## DATA PROVIDED
____

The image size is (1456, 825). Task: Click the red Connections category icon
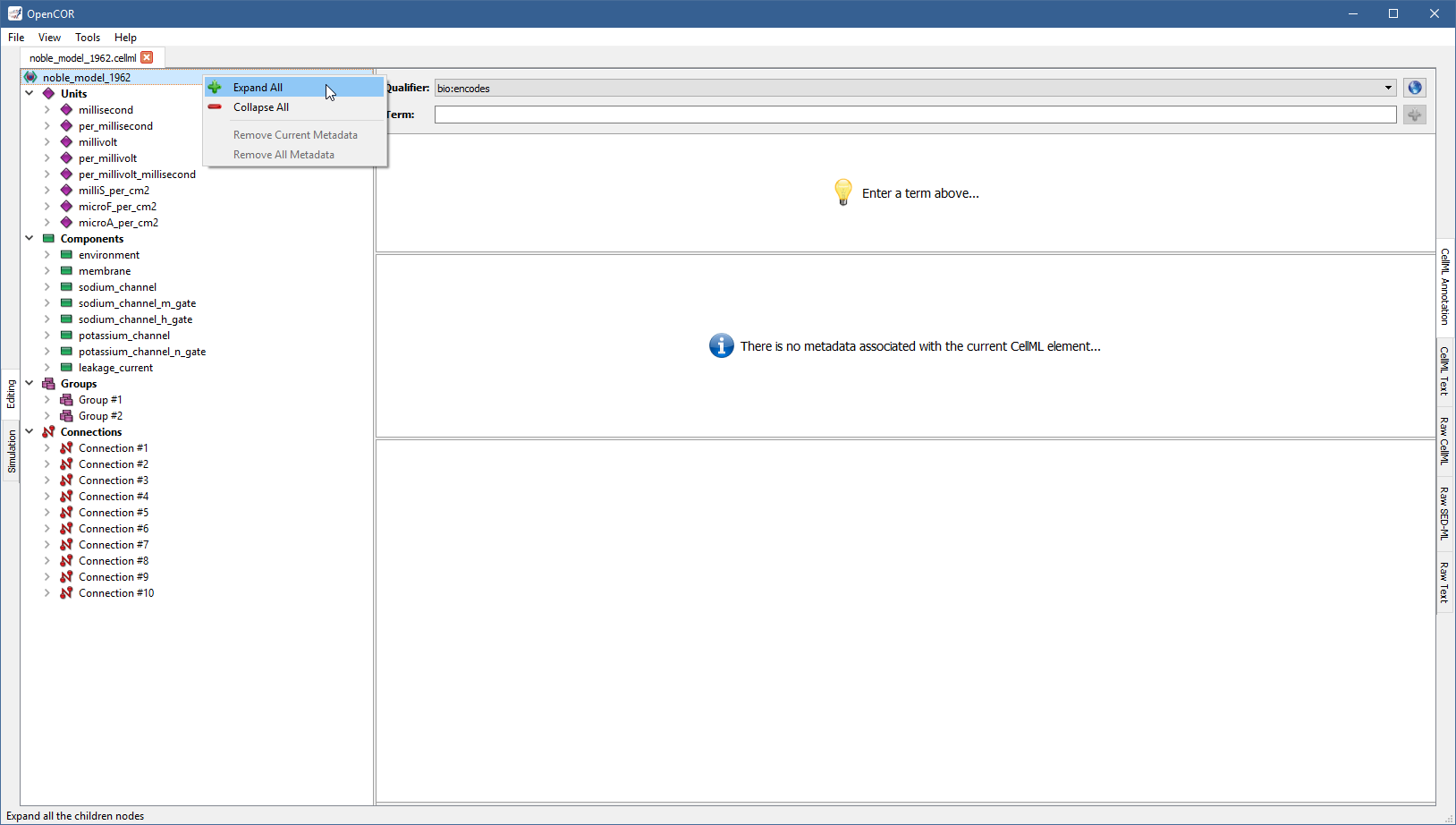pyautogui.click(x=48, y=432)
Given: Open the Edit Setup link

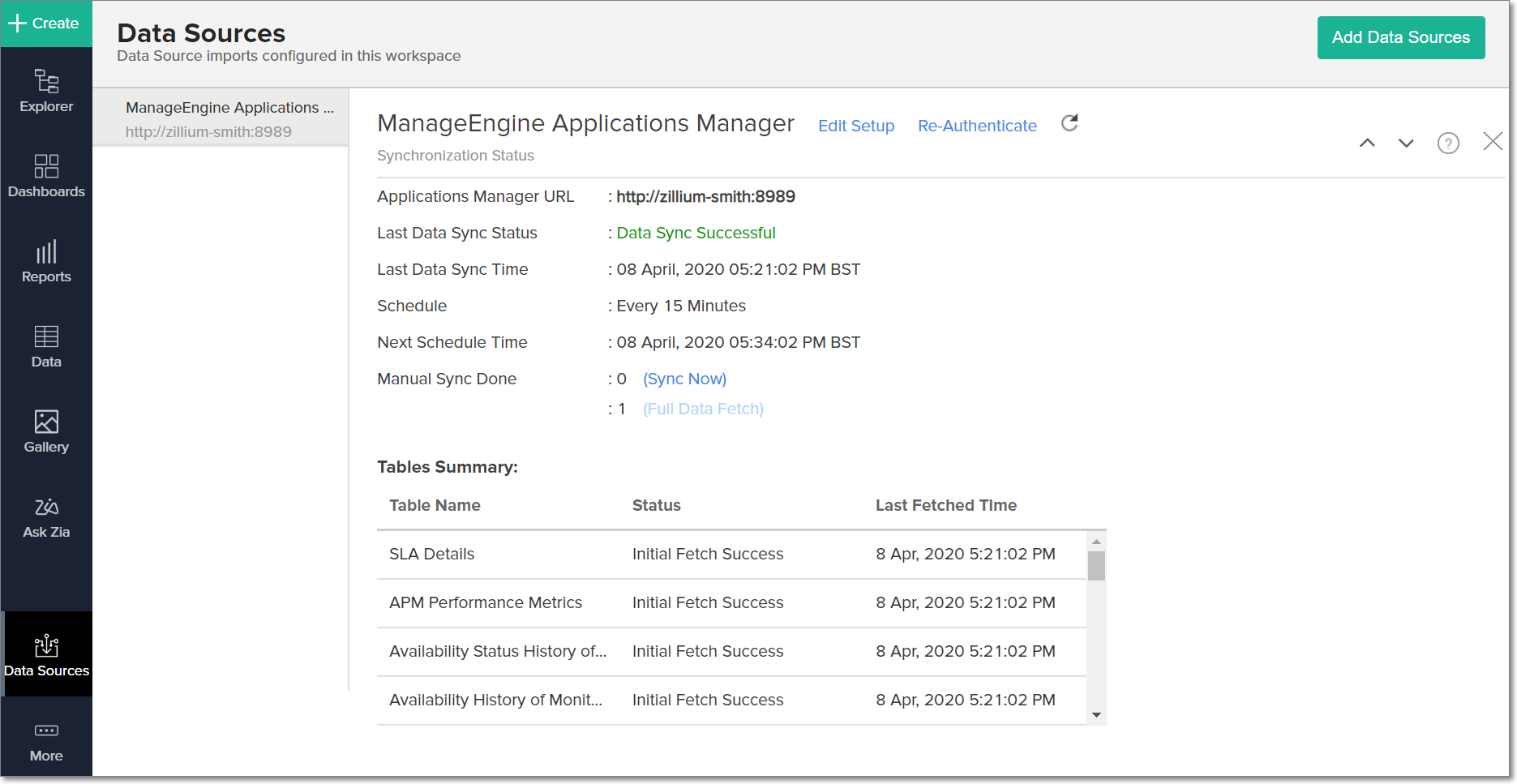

____

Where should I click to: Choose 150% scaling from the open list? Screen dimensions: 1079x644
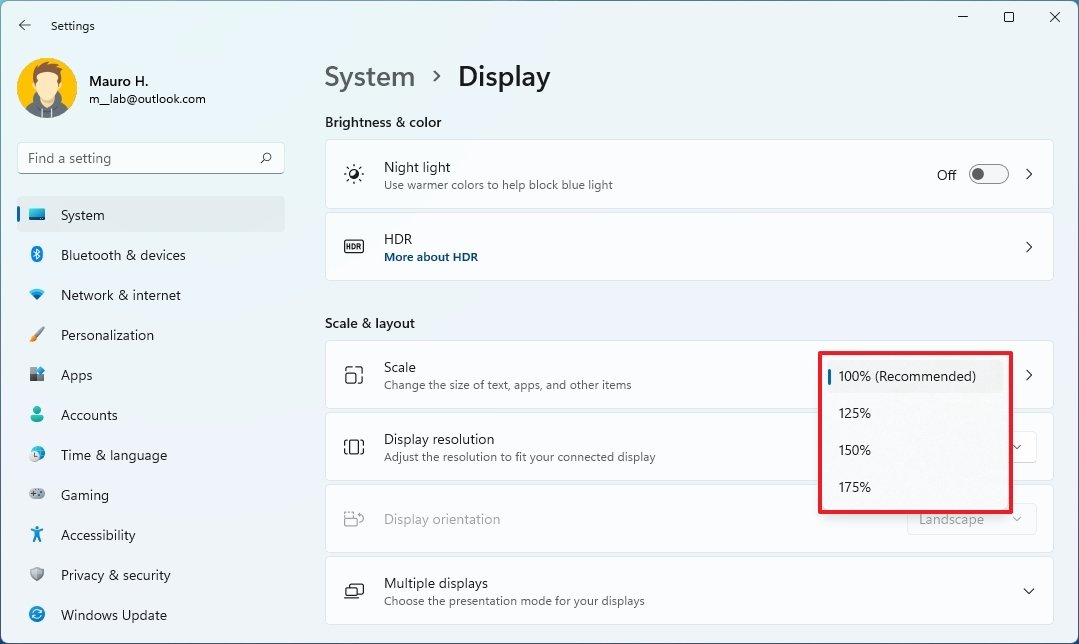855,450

____

## EXERCISE INSTRUCTIONS
Write out again exactly the lines above from the one with "The image size" through the one with "Given: Open the Edit Setup link", adding no other lines and no pictures.

## ANSWER SECTION
The image size is (1456, 825). Task: Click the red Connections category icon
pyautogui.click(x=48, y=432)
Given: Open the Edit Setup link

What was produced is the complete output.